Haddad tem um histórico de muitas realizações como secretário da gestão da ex-prefeita Marta Suplicy em São Paulo e como ministro da Educação dos governos Lula e Dilma. Já Serra tem como principal marca de suas passagens por cargos executivos a ambição, que o fez abandonar tanto a prefeitura paulista, quanto o governo do Estado para disputar outros cargos. Fato este apontado por muitos analistas como principal razão de seu alto índice de rejeição nesta eleição.
Mas, além disso, a má gestão em todas as áreas, tanto na esfera municipal quanto na estadual, fruto de gestões tucanas descomprometidas com os problemas da Saúde, Educação, Segurança e mobilidade urbana e com as necessidades da população mais carente, torna imprescindível a renovação nesta nova eleição.
Por isso, é inegável a importância da presença de Haddad no segundo turno. O ex-ministro da Educação tem, pouco a pouco, convencido o paulistano de que é consistente, preparado, capaz de levar adiante um projeto de governo ousado que pode retirar São Paulo da paralisia e retomar sua vocação natural para o desenvolvimento.
Haddad tem ideias inovadoras e um projeto abrangente, aberto às mudanças, com propostas para resolver os graves problemas de mobilidade urbana e moradia, via descentralização do emprego e da malha viária.
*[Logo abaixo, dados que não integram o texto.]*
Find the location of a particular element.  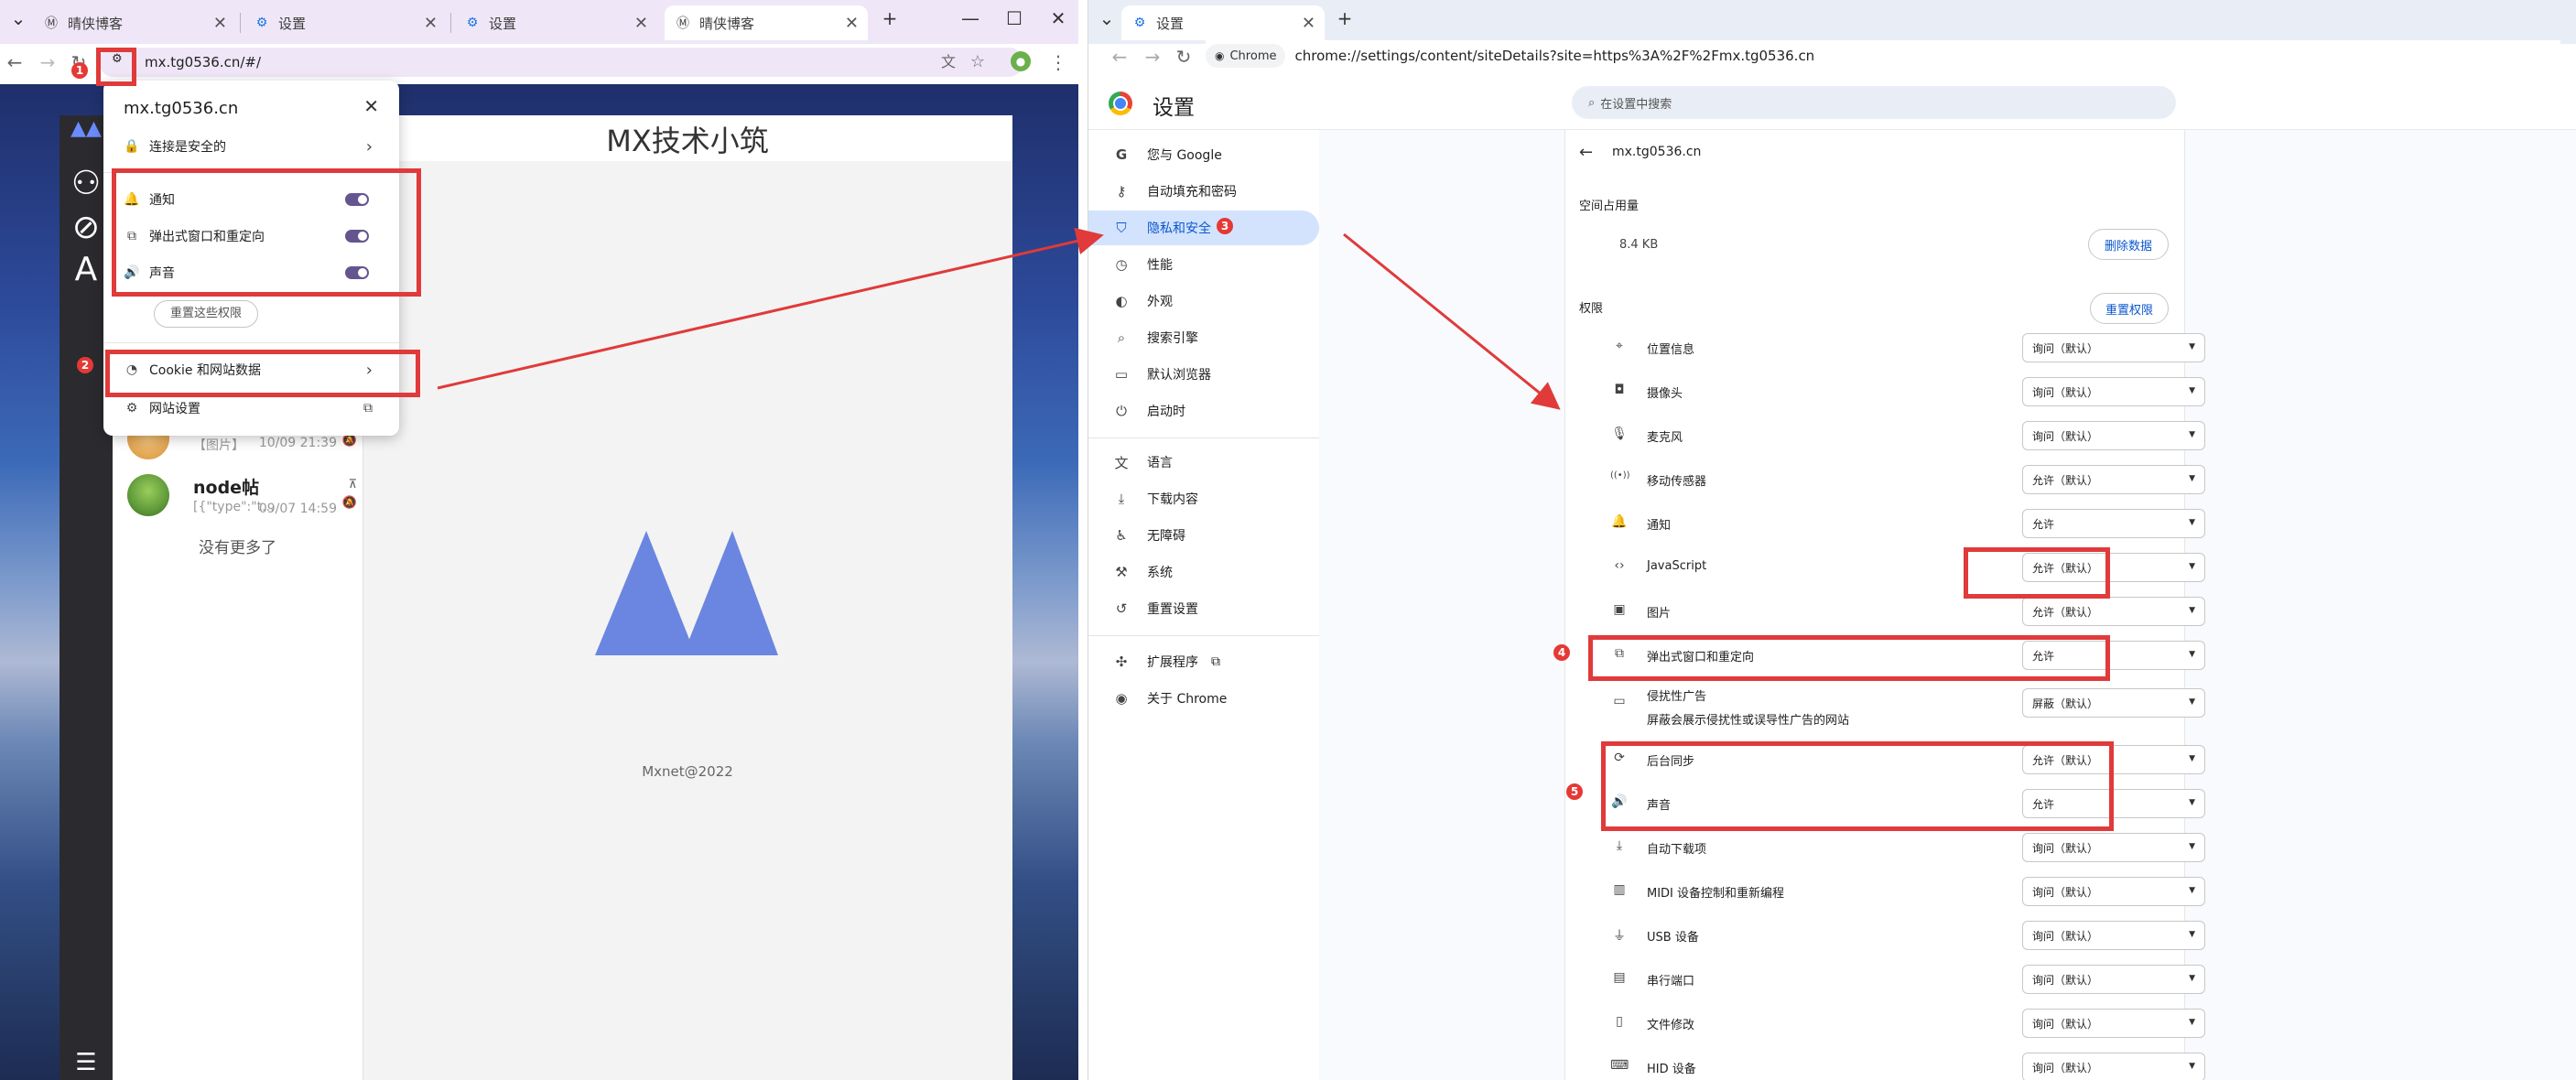

arrow-to-permissions is located at coordinates (1452, 321).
Seu plano para levar programas de sucesso de administrações petistas para a Educação, como as escolas profissionalizantes e de tempo integral e a implementação de uma rede ampla de serviços médicos —consultas, exames, especialidades— para todas as regiões, fazem de Haddad o nome da mudança para melhor.
Seu potencial para ser um grande prefeito está também nas propostas para a juventude, para estimular o desenvolvimento econômico e engrenar uma administração com foco na solidariedade, no combate à miséria, na promoção da dignidade, da cidadania e dos direitos dos cidadãos.
São Paulo é a cidade da diversidade e merece uma prefeitura democrática, aberta, que dialogue com seus cidadãos e leve o paulistano a participar dos processos decisórios. Uma gestão que seja capaz de olhar para todas as pessoas e acolher, de forma igual, as necessidades da população. São Paulo merece Fernando Haddad no segundo turno.